## Collected data entries
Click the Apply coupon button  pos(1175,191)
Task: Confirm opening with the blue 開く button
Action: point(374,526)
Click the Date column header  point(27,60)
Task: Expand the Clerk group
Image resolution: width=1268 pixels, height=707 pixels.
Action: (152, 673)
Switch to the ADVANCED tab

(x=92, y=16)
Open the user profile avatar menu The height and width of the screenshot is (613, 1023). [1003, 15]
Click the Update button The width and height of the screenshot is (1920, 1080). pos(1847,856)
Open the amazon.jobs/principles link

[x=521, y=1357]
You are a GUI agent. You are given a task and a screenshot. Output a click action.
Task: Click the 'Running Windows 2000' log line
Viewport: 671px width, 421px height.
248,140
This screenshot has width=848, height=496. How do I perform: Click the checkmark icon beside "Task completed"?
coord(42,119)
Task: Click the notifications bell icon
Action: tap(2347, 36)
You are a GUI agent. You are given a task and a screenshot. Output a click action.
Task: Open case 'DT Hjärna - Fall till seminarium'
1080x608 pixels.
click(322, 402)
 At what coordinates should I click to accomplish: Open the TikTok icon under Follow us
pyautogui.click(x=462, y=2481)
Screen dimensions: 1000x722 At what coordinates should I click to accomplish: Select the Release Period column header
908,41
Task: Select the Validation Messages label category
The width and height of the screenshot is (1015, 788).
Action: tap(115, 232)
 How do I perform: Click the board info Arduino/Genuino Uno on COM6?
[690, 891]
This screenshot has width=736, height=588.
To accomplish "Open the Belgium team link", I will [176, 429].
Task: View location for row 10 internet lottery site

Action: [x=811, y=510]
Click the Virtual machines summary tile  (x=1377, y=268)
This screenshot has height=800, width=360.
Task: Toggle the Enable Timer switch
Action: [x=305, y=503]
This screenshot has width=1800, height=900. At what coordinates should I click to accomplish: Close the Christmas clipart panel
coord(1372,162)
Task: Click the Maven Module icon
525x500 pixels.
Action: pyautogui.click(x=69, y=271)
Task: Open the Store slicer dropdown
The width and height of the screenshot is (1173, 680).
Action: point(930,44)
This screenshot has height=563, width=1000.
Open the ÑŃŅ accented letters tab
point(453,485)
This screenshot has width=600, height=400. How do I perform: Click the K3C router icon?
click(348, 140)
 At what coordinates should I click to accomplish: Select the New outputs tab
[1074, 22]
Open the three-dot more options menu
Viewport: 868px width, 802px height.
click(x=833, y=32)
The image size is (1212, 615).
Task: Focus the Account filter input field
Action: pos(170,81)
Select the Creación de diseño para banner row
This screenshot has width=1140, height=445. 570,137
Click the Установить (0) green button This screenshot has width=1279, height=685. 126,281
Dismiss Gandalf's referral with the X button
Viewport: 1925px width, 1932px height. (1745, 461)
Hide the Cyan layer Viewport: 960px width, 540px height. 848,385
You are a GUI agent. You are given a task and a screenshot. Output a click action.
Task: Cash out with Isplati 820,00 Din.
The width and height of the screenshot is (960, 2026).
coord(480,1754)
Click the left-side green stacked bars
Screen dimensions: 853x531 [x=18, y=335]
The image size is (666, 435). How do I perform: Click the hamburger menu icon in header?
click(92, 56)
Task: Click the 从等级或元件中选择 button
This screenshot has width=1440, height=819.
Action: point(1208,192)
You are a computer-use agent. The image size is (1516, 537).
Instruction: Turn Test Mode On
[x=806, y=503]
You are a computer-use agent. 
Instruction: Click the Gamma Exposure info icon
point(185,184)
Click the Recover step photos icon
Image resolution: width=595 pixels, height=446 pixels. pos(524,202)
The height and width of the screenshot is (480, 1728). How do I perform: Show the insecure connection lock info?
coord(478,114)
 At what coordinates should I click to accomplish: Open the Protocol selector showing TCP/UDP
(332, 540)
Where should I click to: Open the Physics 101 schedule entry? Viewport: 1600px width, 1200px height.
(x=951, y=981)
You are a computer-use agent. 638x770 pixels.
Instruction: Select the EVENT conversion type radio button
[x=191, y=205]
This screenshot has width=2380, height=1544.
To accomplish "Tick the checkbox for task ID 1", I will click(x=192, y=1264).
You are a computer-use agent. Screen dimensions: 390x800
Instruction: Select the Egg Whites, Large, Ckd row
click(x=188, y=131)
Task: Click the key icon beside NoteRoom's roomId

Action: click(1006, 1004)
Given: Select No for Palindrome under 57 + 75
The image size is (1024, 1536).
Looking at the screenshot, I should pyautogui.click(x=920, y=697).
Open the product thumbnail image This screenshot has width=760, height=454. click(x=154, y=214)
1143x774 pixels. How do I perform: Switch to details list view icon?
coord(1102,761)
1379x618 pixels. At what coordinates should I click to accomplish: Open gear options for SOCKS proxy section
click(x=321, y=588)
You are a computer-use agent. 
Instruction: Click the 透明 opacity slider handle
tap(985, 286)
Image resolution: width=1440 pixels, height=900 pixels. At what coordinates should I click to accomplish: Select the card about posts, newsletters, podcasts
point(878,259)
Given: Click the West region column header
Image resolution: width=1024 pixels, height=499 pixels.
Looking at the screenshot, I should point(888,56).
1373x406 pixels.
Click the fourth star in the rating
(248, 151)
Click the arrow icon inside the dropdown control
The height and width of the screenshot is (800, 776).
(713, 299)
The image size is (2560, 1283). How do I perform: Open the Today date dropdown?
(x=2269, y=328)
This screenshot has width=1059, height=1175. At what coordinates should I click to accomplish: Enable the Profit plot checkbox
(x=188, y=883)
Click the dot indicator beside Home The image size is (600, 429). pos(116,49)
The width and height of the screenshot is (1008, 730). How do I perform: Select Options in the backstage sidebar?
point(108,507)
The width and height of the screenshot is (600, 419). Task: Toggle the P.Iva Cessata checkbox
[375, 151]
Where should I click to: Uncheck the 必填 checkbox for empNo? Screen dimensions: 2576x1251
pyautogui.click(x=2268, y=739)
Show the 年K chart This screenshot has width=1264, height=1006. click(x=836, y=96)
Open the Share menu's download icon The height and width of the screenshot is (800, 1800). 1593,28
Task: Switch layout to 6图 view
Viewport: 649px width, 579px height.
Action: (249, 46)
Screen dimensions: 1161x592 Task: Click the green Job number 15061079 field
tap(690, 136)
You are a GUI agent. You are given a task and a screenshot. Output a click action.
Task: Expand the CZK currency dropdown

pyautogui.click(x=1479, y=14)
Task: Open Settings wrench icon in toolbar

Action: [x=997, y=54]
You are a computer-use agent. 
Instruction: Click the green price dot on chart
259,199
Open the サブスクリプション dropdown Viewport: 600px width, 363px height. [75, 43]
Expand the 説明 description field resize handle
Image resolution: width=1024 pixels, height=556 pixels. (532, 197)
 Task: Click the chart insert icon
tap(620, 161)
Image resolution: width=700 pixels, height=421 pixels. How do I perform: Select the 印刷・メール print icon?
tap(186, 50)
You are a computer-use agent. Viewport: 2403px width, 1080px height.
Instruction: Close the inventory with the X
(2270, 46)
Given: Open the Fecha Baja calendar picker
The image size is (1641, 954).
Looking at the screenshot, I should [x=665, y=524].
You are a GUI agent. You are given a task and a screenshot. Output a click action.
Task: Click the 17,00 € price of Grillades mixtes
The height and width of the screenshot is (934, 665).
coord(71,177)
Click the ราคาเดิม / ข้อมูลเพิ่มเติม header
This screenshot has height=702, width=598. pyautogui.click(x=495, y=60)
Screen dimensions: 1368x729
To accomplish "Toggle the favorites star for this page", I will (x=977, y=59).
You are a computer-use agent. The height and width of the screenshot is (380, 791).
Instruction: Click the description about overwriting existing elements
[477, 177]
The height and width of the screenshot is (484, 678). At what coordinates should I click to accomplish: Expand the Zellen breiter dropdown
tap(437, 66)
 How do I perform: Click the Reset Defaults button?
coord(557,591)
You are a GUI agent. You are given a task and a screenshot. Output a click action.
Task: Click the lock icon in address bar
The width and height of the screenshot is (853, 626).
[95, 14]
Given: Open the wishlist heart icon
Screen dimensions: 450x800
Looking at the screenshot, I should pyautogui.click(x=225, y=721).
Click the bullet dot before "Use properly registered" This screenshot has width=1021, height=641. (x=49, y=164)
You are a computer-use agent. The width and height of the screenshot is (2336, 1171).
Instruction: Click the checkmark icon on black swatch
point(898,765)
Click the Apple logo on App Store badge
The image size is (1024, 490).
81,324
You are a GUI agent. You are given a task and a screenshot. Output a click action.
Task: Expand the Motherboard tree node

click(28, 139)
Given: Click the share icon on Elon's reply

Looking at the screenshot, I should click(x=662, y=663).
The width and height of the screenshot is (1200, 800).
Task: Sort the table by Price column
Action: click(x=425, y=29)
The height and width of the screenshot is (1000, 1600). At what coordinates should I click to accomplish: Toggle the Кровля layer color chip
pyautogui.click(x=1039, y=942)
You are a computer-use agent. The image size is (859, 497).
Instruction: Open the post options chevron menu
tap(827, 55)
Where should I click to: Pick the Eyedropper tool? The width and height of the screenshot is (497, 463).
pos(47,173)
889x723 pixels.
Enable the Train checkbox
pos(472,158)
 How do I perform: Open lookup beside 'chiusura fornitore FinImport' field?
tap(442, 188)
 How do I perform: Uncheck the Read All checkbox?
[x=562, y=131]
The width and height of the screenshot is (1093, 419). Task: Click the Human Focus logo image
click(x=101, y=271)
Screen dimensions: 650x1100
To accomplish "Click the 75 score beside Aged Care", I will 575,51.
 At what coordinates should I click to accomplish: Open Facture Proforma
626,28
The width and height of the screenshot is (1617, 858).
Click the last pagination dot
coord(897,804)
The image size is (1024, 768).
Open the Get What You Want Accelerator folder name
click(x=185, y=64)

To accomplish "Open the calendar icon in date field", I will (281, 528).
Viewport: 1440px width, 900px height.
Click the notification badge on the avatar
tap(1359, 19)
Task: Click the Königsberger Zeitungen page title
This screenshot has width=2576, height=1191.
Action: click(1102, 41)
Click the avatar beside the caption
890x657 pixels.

## THE REQUEST
Rewrite the records from the line containing "Select the Creación de diseño para banner row" through the line containing "[x=806, y=503]", replacing "hamburger menu icon" with "main menu icon" and keeping everything else the same.

## RESULT OF THE EXERCISE
Select the Creación de diseño para banner row
This screenshot has width=1140, height=445. 570,137
Click the Установить (0) green button This screenshot has width=1279, height=685. 126,281
Dismiss Gandalf's referral with the X button
Viewport: 1925px width, 1932px height. (1745, 461)
Hide the Cyan layer Viewport: 960px width, 540px height. 848,385
You are a GUI agent. You are given a task and a screenshot. Output a click action.
Task: Cash out with Isplati 820,00 Din.
The width and height of the screenshot is (960, 2026).
coord(480,1754)
Click the left-side green stacked bars
Screen dimensions: 853x531 [x=18, y=335]
The image size is (666, 435). How do I perform: Click the main menu icon in header?
click(92, 56)
Task: Click the 从等级或元件中选择 button
This screenshot has width=1440, height=819.
Action: point(1208,192)
You are a computer-use agent. The image size is (1516, 537).
Instruction: Turn Test Mode On
[x=806, y=503]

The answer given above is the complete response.